━━━━━ Data for this exercise

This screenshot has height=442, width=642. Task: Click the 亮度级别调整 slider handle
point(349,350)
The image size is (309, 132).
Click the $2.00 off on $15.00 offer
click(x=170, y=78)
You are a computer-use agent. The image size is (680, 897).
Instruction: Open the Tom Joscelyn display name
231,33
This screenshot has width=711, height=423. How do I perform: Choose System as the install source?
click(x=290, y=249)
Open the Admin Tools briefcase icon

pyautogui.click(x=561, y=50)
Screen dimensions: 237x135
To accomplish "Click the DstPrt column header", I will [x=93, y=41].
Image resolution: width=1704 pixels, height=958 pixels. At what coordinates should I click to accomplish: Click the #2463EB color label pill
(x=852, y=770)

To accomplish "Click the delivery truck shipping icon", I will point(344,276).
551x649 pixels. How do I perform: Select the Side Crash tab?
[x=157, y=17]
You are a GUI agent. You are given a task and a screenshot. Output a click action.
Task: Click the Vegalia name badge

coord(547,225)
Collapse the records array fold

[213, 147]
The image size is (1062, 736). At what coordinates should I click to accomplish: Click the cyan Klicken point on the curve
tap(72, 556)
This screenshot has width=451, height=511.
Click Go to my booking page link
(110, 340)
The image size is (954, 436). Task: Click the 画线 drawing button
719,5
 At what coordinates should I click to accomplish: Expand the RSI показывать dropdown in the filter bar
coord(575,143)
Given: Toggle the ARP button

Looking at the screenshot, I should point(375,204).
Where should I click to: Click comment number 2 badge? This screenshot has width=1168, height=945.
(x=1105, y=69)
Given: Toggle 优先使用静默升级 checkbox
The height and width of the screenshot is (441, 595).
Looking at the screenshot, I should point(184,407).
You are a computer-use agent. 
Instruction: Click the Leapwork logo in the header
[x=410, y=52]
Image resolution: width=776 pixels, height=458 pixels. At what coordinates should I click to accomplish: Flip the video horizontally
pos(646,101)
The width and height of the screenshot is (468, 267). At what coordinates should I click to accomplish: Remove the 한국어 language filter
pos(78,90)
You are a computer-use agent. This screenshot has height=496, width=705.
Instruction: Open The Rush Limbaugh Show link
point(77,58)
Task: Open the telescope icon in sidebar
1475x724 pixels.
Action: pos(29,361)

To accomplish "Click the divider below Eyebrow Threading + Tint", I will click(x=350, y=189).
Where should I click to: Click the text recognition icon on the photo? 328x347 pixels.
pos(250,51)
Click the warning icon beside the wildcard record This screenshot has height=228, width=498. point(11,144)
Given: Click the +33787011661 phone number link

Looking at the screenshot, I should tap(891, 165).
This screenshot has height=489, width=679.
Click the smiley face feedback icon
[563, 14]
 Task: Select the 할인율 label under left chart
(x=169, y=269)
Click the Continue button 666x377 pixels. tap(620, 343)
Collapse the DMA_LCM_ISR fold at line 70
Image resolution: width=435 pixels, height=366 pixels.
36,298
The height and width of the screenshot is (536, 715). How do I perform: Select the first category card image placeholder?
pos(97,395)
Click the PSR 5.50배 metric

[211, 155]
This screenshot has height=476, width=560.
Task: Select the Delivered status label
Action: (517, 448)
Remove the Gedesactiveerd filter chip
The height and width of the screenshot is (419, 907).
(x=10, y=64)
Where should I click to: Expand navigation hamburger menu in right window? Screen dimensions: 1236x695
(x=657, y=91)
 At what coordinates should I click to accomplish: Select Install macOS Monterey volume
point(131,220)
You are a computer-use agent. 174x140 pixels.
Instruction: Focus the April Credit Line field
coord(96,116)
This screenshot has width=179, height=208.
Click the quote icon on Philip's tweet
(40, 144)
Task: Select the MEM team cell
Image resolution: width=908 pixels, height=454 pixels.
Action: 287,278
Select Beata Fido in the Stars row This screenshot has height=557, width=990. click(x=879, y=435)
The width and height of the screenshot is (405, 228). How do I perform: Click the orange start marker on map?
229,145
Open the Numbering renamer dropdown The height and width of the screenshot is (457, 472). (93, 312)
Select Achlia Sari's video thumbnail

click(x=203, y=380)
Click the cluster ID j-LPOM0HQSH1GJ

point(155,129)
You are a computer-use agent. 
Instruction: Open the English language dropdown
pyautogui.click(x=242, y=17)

━━━━━━━━━━

Aim of the task: Word for word, write out each of the records shown above.

Answer:
This screenshot has height=442, width=642. Task: Click the 亮度级别调整 slider handle
point(349,350)
The image size is (309, 132).
Click the $2.00 off on $15.00 offer
click(x=170, y=78)
You are a computer-use agent. The image size is (680, 897).
Instruction: Open the Tom Joscelyn display name
231,33
This screenshot has width=711, height=423. How do I perform: Choose System as the install source?
click(x=290, y=249)
Open the Admin Tools briefcase icon

pyautogui.click(x=561, y=50)
Screen dimensions: 237x135
To accomplish "Click the DstPrt column header", I will [x=93, y=41].
Image resolution: width=1704 pixels, height=958 pixels. At what coordinates should I click to accomplish: Click the #2463EB color label pill
(x=852, y=770)

To accomplish "Click the delivery truck shipping icon", I will point(344,276).
551x649 pixels. How do I perform: Select the Side Crash tab?
[x=157, y=17]
You are a GUI agent. You are given a task and a screenshot. Output a click action.
Task: Click the Vegalia name badge

coord(547,225)
Collapse the records array fold

[213, 147]
The image size is (1062, 736). At what coordinates should I click to accomplish: Click the cyan Klicken point on the curve
tap(72, 556)
This screenshot has width=451, height=511.
Click Go to my booking page link
(110, 340)
The image size is (954, 436). Task: Click the 画线 drawing button
719,5
 At what coordinates should I click to accomplish: Expand the RSI показывать dropdown in the filter bar
coord(575,143)
Given: Toggle the ARP button

Looking at the screenshot, I should point(375,204).
Where should I click to: Click comment number 2 badge? This screenshot has width=1168, height=945.
(x=1105, y=69)
Given: Toggle 优先使用静默升级 checkbox
The height and width of the screenshot is (441, 595).
Looking at the screenshot, I should point(184,407).
You are a computer-use agent. 
Instruction: Click the Leapwork logo in the header
[x=410, y=52]
Image resolution: width=776 pixels, height=458 pixels. At what coordinates should I click to accomplish: Flip the video horizontally
pos(646,101)
The width and height of the screenshot is (468, 267). At what coordinates should I click to accomplish: Remove the 한국어 language filter
pos(78,90)
You are a computer-use agent. This screenshot has height=496, width=705.
Instruction: Open The Rush Limbaugh Show link
point(77,58)
Task: Open the telescope icon in sidebar
1475x724 pixels.
Action: pos(29,361)

To accomplish "Click the divider below Eyebrow Threading + Tint", I will click(x=350, y=189).
Where should I click to: Click the text recognition icon on the photo? 328x347 pixels.
pos(250,51)
Click the warning icon beside the wildcard record This screenshot has height=228, width=498. point(11,144)
Given: Click the +33787011661 phone number link

Looking at the screenshot, I should tap(891, 165).
This screenshot has height=489, width=679.
Click the smiley face feedback icon
[563, 14]
 Task: Select the 할인율 label under left chart
(x=169, y=269)
Click the Continue button 666x377 pixels. tap(620, 343)
Collapse the DMA_LCM_ISR fold at line 70
Image resolution: width=435 pixels, height=366 pixels.
36,298
The height and width of the screenshot is (536, 715). How do I perform: Select the first category card image placeholder?
pos(97,395)
Click the PSR 5.50배 metric

[211, 155]
This screenshot has height=476, width=560.
Task: Select the Delivered status label
Action: (517, 448)
Remove the Gedesactiveerd filter chip
The height and width of the screenshot is (419, 907).
(x=10, y=64)
Where should I click to: Expand navigation hamburger menu in right window? Screen dimensions: 1236x695
(x=657, y=91)
 At what coordinates should I click to accomplish: Select Install macOS Monterey volume
point(131,220)
You are a computer-use agent. 174x140 pixels.
Instruction: Focus the April Credit Line field
coord(96,116)
This screenshot has width=179, height=208.
Click the quote icon on Philip's tweet
(40, 144)
Task: Select the MEM team cell
Image resolution: width=908 pixels, height=454 pixels.
Action: 287,278
Select Beata Fido in the Stars row This screenshot has height=557, width=990. click(x=879, y=435)
The width and height of the screenshot is (405, 228). How do I perform: Click the orange start marker on map?
229,145
Open the Numbering renamer dropdown The height and width of the screenshot is (457, 472). (93, 312)
Select Achlia Sari's video thumbnail

click(x=203, y=380)
Click the cluster ID j-LPOM0HQSH1GJ

point(155,129)
You are a computer-use agent. 
Instruction: Open the English language dropdown
pyautogui.click(x=242, y=17)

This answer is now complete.